First implement a notification (outside of MySQL) when a new row is enqueued so you don't have to poll for new data in a fast loop - maybe this is why your traffic is so high. I have seen UDP multicast used for this, or UNIX signals.
Now check table is using InnoDB
SHOW CREATE TABLE `queue`;
If you need to change it to InnoDB
ALTER TABLE `queue` ENGINE=InnoDB;
If you have multiple consumers processing jobs ensure your locking is race free; every time a consumer encounter a new job the first thing it should try to do is to update it with it's unique process-id. each consumer should perform an update on the table to assign the row/job to a consumer by ID
You will need to have a process column on your table
ALTER TABLE `queue` ADD `process` int unsigned default NULL;
Add an index to help you select the rows efficiently
ALTER TABLE `queue` ADD KEY (`processed`,`process`);
Now your consumers can run the following in their code
UPDATE `queue` SET process = ? WHERE process IS NULL AND processed = 0 LIMIT 1;
You can set ? to be the pid or thread-id of the consumer. You can tell if the update found a row by either checking the affected rows in the response of the query (fastest) or try to get the row details anyway - maybe you will return 0 rows which means the update did nothing - a different consumer got the job.
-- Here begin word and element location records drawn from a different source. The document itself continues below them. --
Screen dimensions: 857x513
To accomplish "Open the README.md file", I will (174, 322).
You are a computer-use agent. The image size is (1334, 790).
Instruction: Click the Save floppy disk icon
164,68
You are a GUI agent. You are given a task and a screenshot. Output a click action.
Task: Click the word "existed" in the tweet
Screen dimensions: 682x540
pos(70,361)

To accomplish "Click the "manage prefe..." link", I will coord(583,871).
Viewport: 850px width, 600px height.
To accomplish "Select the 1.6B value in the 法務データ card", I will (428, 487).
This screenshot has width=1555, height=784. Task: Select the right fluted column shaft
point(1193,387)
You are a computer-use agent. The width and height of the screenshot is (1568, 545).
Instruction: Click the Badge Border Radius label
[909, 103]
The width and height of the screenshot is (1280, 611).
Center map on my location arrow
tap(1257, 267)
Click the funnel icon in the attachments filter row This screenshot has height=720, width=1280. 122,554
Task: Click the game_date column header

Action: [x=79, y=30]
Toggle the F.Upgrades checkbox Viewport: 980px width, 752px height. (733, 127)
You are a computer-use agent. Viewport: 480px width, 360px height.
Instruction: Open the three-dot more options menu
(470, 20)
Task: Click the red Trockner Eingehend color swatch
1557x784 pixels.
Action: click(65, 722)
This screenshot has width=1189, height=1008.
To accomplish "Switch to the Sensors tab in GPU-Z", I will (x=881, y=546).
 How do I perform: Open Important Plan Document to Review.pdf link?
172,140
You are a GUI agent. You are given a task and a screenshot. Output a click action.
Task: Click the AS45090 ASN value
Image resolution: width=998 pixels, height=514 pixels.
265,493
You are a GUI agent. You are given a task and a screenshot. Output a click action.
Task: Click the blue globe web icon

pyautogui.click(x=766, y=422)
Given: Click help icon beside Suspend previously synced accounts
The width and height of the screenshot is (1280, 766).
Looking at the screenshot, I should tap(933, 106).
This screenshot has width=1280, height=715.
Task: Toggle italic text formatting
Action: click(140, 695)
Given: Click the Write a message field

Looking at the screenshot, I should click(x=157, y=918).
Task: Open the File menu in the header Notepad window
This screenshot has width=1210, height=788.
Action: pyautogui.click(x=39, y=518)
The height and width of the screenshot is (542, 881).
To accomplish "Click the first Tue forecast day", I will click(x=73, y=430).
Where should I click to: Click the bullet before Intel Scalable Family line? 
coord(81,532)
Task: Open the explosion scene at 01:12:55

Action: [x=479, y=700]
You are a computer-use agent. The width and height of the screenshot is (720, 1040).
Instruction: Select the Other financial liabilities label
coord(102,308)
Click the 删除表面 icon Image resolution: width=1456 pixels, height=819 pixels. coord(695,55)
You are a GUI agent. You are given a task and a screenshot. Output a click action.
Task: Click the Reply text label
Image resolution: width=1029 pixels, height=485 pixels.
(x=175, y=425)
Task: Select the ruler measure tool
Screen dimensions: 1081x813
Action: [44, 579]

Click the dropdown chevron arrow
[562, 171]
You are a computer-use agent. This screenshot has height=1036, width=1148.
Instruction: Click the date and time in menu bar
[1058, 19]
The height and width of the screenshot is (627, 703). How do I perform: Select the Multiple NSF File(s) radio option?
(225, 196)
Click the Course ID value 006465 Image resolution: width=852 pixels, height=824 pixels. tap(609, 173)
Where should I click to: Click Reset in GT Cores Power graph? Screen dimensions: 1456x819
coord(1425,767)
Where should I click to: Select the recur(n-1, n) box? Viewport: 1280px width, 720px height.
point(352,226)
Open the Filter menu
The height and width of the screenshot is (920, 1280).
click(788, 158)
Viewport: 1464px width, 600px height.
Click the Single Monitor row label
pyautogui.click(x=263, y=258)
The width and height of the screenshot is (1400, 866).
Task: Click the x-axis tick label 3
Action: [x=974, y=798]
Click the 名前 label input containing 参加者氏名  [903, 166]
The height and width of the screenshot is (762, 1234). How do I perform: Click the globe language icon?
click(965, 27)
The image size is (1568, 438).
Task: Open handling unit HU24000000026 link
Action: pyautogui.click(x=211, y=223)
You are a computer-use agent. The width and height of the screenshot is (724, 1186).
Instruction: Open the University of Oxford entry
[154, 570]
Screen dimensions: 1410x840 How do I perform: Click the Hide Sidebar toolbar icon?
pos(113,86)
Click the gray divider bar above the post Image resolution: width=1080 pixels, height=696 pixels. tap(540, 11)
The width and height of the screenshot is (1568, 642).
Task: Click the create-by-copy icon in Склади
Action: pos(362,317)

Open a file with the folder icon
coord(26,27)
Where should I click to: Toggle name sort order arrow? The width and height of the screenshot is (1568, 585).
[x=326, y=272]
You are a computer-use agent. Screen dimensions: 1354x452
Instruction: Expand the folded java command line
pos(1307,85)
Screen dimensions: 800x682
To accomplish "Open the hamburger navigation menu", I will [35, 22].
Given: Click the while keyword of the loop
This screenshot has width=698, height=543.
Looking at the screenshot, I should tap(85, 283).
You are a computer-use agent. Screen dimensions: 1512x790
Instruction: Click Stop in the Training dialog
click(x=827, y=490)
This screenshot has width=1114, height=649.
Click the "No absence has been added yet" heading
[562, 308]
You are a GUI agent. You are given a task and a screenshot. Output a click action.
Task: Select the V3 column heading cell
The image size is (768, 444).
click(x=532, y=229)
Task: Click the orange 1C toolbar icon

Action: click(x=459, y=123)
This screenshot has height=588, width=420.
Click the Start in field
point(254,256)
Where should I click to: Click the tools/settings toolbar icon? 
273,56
SELECT * FROM `queue` WHERE process = ? AND processed = 0;
When your consumer is finished with the row/job it can just set processed to 0 on that row (maybe you should consider an auto-inc primary key on the table you you can accurately address a single row)
ALTER TABLE `queue` ADD `id` bigint unsigned NOT NULL auto_increment FIRST, ADD primary key (`id`);
If your consumers crash for whatever reason you can tell what was going on by looking at the row - if processed = 0 but process has been set then something crashed while processing that row.